Purtroppo, il Covid-19 sta provocando il naufragio della bioetica, nata nel 1971 con l’apporto di filosofi, scienziati, politici, giuristi, economisti, medici, con il fine di integrare due culture, la scientifica e l’umanistica. Contraddizioni della Storia: uno schiaffo ha subìto la bioetica in Svezia, patria di Albert Nobel e dei premi per il bene dell’umanità; qui, la normativa antiCovid ha lasciato libertà di comportamento su distanziamento e mascherine, alimentando disattenzione verso la tutela degli anziani in questa epidemia!

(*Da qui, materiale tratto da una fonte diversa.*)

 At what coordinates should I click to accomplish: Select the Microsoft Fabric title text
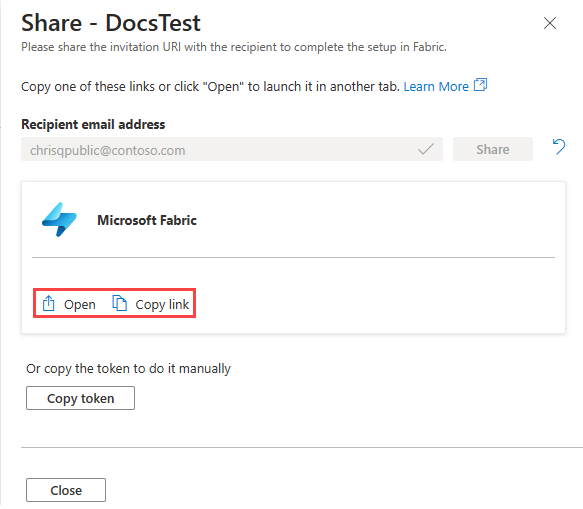click(147, 220)
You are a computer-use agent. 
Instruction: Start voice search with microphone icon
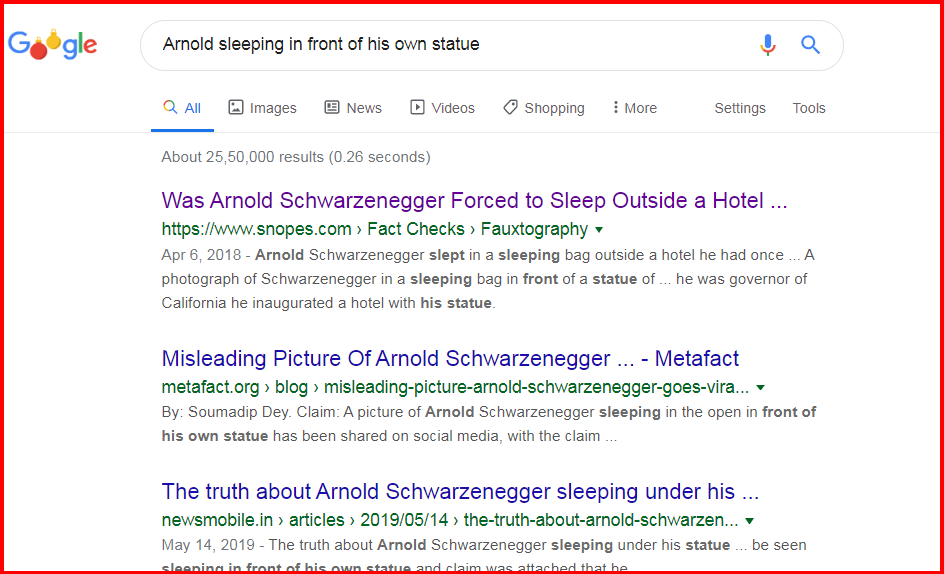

Nella gestione della pandemia è sotto gli occhi di tutti il conflitto istituzionale tra Governo centrale e Regioni, aggravato dall’accusa dell’opposizione, secondo cui il Governo decide senza coinvolgere il Parlamento. Come è noto, nel 1970 sono state istituite in Italia 20 Regioni, con un’autonomia in settori cardini come la sanità. Sono nati centri di spesa pubblica, notabilati, degenerazione della politica con ras, e fazioni negli stessi partiti, fino all’autarchia regionale dei giorni nostri, per non dire anarchia.
Ma nel Sud, alcune Regioni hanno sperperato risorse senza realizzare adeguati livelli di assistenza sanitaria, e con la degenerazione clientelare ed il voto di scambio spesso hanno umiliato il merito delle persone, e indebolito la democrazia.

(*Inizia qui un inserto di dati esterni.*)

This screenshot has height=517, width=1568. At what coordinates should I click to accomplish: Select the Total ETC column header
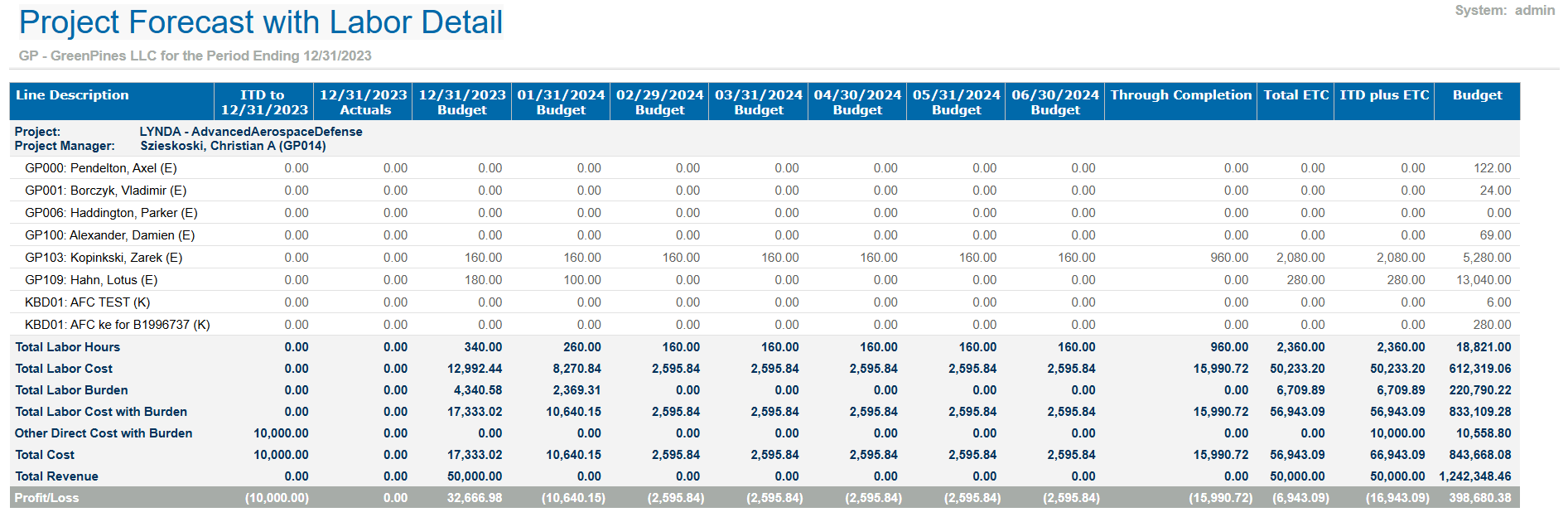(1295, 95)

Nel 1994-2001, nel corso della XII Legislatura, e della XIII, in Parlamento la dialettica istituzionale diventò greve, con alcuni Lombardi impegnati a recuperare autonomia per le regioni del Nord, con buona pace del senatore Gianfranco Miglio che, uomo di cultura, ipotizzava per l’Italia tre Regioni: Padania, Etruria e Sud, con la suggestione di inserire la Padania in una Europa austro-bavarese. In tale contesto, nel 2001, con il governo di Centrosinistra, fu riformato il Titolo V della Costituzione, riconoscendo un’autonomia differenziata che consentì alle regioni del Nord una maggiore utilizzazione di risorse finanziarie per la Sanità, con ciò aggravando il divario con il Sud, e generando un’autarchia regionale.

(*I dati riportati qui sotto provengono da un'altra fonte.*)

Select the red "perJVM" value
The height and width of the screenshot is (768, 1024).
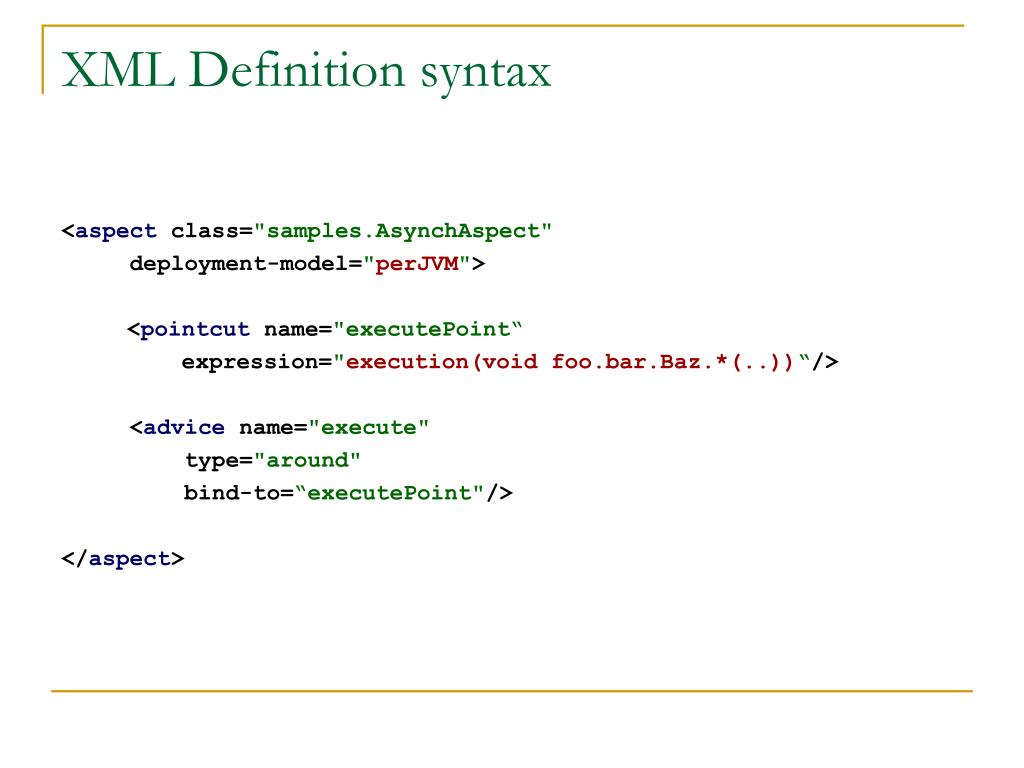coord(416,265)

Allora si legiferava senza algoritmi, e persino alcuni magistrati, cooptati in politica dopo “Tangentopoli” e la sanificazione dei partiti da “Mani pulite”, hanno mostrato fragilità comportamentale. Da quegli anni, nulla è cambiato.
Urge una resilienza nel mondo intero, in cui la ricchezza è di pochi, e la povertà è dei più, diventati ancora più numerosi, in questa pandemia, tra operai, artigiani, piccoli imprenditori, commercianti, ristoratori, liberi professionisti, e nel mondo degli autotrasporti, del termalismo, della cultura, del teatro, del cinema!
A tal fine, diventa attuale la revisione dell’Articolo V della Costituzione, modificato dal Parlamento nel 2001, per ridare le giuste risorse finanziarie alle Regioni del Sud, a meno che non si intenda costituire le macroregioni. Il Partito Democratico, responsabile di tale riforma costituzionale nel 2001, oggi al Governo, si attivi per modificarla di nuovo, con l’indifferibile obiettivo di equiparare i diritti tra tutti i cittadini italiani, da Nord a Sud. Chiedono ciò tanti giovani del Sud che hanno acquisito una cultura europea con studi ed esperienze lavorative al di là delle Alpi, e che si sentono Europei. Essi rivendicano per la propria terra infrastrutture, e servizi moderni, che sarà possibile realizzare cogliendo le opportunità del Recovery Fund della Comunità europea!
E’ un percorso politico e culturale faticoso, come faticosa è stata l’adesione alla moneta unica dell’Euro. Dopo la fine della seconda guerra mondiale, l’attuale crisi è la più grave degli ultimi tempi! Ma é l’occasione per ammodernare il Mezzogiorno, e l’Italia, e per fare l’Europa!